__Records to use__.
╭──
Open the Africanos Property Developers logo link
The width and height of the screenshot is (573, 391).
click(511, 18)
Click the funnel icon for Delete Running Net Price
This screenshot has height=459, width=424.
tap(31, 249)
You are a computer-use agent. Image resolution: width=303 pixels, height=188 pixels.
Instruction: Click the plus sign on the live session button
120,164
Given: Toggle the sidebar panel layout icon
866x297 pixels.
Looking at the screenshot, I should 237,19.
╰──
╭──
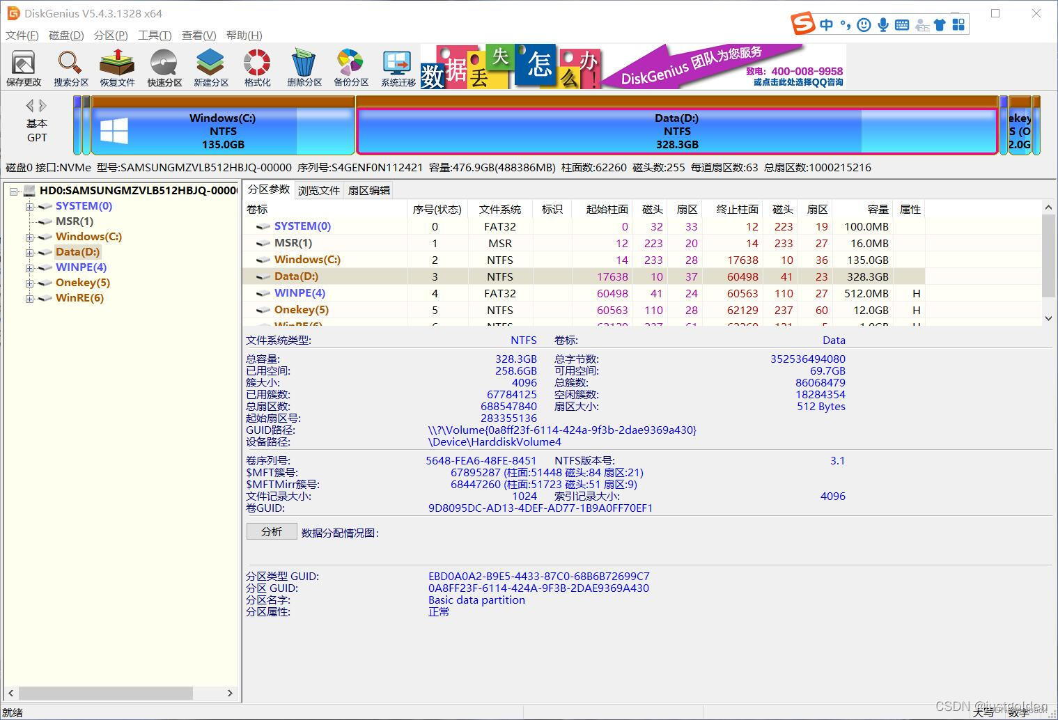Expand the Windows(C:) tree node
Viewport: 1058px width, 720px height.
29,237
╰──
╭──
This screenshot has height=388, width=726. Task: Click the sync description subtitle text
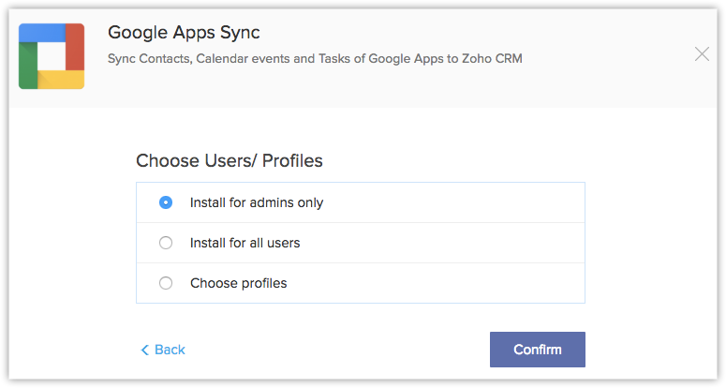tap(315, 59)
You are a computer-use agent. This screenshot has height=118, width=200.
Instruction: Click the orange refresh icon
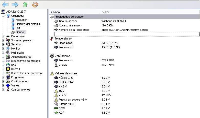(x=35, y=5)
╰──
__Description of the task__.
Looking at the listing above, which lines hold "computer"? Copy every such line.

__Answer area__.
You are a computer-use agent. Image resolution: width=303 pixels, height=188 pixels.
You are a computer-use agent. This screenshot has height=118, width=200.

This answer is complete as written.